Presented as mechanical engineering challenge for dotcomrades in this specialty and other interested parties with thanks in advance for participation from Prince. Related topic, "space fountain" consisting of pellets in evacuated tubes propelled by linear induction motors out into space where path is reversed and potential energy recovered in closed loop.

http://www.spaceward.org/elevator-feasibility

Plus "orbital siphon" variant:

http://www.idlex.freeserve.co.uk/siphon/siphon.html

Pure Bollocks.

Thank you ever so much for your insightful and lengthy analysis of the proposals, dotcomrade.

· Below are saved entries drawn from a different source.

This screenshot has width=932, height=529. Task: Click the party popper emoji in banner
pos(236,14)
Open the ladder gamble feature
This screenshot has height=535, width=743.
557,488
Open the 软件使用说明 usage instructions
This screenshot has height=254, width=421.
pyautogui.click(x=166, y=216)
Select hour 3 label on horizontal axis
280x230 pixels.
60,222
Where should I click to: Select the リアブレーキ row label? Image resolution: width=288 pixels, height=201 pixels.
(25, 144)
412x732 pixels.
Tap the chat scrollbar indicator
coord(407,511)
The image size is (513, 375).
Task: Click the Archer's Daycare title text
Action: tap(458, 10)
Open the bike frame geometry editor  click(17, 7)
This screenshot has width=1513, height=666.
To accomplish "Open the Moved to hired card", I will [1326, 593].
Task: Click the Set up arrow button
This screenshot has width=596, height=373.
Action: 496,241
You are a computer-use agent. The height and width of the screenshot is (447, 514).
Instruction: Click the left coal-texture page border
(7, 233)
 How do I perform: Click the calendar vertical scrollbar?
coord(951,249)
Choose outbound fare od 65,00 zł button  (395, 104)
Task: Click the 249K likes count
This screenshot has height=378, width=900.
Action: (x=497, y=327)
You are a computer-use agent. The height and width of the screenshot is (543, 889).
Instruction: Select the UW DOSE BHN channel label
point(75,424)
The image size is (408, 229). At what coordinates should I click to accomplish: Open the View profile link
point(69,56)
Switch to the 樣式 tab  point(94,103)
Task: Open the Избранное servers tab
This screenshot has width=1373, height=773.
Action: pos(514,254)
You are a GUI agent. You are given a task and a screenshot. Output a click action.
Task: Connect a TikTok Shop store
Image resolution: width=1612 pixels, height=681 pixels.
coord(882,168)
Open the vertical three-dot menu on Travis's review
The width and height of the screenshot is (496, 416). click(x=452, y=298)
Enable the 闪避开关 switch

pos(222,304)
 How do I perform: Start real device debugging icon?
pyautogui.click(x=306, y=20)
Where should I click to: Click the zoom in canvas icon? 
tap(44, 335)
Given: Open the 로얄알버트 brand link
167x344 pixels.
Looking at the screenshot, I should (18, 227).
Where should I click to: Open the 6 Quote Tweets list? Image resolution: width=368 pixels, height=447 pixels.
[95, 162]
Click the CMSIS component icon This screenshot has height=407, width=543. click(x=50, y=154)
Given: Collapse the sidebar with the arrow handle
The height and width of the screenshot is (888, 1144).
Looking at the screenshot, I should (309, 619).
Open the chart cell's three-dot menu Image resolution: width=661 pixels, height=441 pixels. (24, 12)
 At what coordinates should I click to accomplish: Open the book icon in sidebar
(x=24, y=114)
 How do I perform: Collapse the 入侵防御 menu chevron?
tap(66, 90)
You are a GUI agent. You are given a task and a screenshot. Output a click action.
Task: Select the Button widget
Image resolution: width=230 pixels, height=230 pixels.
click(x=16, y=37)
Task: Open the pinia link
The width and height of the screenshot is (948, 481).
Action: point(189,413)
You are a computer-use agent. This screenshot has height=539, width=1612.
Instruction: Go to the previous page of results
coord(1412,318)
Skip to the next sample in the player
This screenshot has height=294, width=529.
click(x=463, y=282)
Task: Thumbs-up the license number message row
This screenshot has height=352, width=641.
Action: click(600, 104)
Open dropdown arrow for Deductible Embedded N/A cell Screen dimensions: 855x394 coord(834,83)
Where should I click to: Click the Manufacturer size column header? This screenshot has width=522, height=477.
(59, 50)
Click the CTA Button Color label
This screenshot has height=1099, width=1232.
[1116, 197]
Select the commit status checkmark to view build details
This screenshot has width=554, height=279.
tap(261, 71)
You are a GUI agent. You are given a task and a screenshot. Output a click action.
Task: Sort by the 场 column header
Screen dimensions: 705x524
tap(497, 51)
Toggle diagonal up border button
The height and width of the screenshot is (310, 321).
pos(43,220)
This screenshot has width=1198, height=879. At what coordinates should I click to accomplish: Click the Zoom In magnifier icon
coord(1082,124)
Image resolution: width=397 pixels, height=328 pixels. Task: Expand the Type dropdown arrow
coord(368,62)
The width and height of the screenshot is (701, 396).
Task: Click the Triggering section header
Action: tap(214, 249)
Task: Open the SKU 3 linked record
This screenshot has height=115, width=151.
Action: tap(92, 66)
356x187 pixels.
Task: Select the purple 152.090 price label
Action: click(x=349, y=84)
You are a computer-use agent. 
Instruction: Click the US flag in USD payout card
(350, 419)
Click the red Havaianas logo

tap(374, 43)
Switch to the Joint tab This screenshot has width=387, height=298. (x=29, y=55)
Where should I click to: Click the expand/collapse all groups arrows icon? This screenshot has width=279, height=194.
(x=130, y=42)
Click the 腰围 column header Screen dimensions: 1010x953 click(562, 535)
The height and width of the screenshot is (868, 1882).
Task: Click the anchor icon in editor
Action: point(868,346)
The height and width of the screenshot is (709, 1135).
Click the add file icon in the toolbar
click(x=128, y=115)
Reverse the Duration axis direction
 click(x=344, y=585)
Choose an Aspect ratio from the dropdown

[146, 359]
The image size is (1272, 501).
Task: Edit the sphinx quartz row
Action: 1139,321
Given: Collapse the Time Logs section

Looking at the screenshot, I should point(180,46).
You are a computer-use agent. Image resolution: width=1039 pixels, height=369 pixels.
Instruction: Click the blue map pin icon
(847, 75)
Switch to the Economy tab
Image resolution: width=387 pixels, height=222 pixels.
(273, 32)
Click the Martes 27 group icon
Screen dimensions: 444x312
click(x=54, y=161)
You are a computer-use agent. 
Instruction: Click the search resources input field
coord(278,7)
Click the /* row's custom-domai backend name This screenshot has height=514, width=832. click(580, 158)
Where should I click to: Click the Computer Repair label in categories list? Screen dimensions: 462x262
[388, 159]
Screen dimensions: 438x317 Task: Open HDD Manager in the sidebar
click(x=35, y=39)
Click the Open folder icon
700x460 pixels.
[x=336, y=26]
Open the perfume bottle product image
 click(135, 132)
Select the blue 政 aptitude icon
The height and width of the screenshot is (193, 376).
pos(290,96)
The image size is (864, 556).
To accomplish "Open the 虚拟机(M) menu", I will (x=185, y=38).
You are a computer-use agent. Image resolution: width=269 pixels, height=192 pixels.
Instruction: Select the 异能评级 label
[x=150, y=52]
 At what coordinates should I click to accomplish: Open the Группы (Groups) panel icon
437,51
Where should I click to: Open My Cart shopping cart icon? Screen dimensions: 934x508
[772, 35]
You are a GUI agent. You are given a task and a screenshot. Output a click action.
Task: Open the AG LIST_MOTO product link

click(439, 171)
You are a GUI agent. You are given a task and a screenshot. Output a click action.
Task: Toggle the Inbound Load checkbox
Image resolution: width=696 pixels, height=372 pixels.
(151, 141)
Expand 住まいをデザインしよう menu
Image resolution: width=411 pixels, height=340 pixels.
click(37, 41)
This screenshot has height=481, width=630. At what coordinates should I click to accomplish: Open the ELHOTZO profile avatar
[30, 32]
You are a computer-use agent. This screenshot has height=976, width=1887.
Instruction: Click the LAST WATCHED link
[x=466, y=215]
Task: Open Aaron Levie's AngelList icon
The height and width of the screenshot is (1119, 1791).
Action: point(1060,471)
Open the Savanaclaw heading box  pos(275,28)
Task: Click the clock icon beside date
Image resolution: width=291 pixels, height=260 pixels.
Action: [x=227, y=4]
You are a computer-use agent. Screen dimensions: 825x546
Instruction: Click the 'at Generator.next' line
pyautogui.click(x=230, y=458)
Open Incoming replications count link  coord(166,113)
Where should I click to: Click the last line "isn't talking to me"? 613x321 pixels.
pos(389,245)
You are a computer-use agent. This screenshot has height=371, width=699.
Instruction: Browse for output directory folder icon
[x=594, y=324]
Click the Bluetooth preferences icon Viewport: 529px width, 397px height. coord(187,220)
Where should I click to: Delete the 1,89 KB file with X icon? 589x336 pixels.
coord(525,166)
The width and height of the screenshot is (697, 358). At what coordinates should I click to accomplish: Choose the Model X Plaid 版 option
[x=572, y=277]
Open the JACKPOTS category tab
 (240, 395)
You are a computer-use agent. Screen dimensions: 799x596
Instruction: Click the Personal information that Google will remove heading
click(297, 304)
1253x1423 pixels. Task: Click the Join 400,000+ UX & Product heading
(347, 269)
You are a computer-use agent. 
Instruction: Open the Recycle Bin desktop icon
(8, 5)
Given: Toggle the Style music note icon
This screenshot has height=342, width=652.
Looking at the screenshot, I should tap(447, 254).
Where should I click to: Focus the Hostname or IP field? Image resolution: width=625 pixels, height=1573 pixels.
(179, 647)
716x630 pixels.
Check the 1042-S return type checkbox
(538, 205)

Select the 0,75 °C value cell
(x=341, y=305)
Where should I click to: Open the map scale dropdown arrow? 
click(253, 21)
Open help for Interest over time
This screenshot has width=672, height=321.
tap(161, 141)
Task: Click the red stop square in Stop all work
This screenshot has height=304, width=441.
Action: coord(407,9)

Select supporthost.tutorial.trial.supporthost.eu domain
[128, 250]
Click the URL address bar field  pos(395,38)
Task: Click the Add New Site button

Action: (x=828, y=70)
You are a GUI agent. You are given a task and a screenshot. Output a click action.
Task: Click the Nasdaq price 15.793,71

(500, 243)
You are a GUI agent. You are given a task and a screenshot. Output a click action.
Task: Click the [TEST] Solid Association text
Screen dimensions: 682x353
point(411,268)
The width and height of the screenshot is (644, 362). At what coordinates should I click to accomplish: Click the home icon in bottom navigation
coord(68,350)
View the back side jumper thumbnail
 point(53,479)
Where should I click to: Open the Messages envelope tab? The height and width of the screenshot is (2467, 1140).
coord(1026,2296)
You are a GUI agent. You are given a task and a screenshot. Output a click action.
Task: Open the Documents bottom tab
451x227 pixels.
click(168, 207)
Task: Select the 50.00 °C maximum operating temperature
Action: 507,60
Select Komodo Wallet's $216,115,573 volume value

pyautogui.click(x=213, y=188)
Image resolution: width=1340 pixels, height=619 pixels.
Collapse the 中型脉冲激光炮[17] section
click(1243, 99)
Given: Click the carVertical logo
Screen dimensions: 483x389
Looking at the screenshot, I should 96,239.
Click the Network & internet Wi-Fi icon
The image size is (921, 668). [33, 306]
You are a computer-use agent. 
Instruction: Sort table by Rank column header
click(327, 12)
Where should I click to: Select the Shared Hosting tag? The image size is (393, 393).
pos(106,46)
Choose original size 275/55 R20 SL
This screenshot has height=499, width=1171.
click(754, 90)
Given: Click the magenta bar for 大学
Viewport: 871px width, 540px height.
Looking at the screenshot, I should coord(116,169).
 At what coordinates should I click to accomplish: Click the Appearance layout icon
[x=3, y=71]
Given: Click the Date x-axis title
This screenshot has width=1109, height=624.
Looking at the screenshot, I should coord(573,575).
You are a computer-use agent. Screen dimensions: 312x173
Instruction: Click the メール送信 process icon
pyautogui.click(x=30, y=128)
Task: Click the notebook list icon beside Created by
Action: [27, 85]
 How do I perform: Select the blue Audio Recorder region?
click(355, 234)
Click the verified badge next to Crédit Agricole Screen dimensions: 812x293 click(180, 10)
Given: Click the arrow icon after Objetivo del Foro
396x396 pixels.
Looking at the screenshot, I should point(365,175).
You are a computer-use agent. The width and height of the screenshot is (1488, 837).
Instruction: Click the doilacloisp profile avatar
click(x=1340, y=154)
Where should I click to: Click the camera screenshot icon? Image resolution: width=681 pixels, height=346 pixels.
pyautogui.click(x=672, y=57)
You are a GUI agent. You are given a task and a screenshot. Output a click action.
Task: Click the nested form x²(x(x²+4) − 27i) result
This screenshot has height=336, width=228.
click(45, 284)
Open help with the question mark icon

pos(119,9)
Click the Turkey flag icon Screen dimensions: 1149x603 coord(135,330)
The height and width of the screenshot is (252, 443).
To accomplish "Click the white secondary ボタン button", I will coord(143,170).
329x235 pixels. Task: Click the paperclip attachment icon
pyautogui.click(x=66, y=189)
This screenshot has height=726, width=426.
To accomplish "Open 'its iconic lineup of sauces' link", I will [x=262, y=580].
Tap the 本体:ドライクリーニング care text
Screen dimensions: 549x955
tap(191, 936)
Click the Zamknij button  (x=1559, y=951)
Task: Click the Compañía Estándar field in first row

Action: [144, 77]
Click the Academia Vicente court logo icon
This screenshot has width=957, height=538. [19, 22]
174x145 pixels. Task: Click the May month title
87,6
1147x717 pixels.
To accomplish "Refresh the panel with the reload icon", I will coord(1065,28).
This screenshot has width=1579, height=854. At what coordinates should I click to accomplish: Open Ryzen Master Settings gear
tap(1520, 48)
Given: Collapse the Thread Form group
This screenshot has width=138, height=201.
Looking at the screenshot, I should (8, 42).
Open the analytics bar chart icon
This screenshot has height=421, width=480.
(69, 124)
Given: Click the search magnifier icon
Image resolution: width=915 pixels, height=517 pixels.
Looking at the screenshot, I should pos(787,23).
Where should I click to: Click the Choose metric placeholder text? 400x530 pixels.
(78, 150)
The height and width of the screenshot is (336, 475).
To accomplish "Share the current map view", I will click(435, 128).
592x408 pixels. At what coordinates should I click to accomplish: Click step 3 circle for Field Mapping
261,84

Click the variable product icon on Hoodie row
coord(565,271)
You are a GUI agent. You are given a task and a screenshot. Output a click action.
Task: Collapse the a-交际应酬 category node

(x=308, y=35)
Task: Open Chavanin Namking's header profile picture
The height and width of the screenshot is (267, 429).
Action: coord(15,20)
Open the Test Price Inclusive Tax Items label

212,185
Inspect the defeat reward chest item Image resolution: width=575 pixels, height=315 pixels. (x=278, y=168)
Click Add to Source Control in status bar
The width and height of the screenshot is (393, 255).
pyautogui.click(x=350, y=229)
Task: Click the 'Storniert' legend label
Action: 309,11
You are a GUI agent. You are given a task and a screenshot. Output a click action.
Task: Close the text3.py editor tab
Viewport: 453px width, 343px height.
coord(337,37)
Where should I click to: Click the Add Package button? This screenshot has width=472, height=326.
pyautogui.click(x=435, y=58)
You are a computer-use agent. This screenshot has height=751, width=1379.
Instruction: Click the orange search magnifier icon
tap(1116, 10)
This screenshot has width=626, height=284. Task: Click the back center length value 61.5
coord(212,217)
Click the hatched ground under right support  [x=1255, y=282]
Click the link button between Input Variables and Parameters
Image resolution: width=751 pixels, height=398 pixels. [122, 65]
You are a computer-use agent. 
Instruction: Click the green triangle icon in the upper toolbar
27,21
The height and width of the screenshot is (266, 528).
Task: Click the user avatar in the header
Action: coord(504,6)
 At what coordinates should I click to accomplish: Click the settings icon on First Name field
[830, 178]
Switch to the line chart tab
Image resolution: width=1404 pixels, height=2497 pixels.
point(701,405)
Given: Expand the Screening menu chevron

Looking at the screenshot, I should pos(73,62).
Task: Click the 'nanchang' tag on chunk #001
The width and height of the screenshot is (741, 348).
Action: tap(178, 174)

Certainly your other posts will be similarly illuminating.

Originally Posted by Home200

Pure Bollocks.

Prince has discovered an existing thread devoted to this topic, already infested with skeptical and rude goons, so your further services will not be required, dotcomrade.

I think space-elevator will work, but more importantly it has both pros & cons (which meant they are realistic). Firstly: space-elevator allow easy access to space without the use of expendable rocket (the payload tug on the space-station), but secondly: it still require the same amount of fuel to lift the payload to space (conservation of energy). Each time the payload tug on the tether: the space-station must do an orbital correction to maintain its orbit, and the amount of fuel for orbital adjustment will be the same with the amount of energy to get such weight to space with a rocket but without the expendable payload/instruments.

The thing is: a space-station with tether is not like a typical space-station we have in orbit; the tether is an additional weight in addition to the weight of the space-station itself, and thus the space-station has an additional centripetal force needed to balance the force of gravity for both. The space-station must be in an orbit where the NET centripetal force is greater than the weight of the space-station & the weight of the tether: so the station is exerting some tension on the tether and there's a slight 'artificial gravity' on board. The weight of the tether on earth's end is greater than the weight of the tether on the space-station's end because of difference in gravitational strenght along its lenght, and the centripetal force must be greater than the weight of the space-station (it is equal to the weight of the space-station + tether): so there's a slight 'artificial gravity' on board where object tend to 'fall' to the top of the space-station due to positive NET centripetal forces on board.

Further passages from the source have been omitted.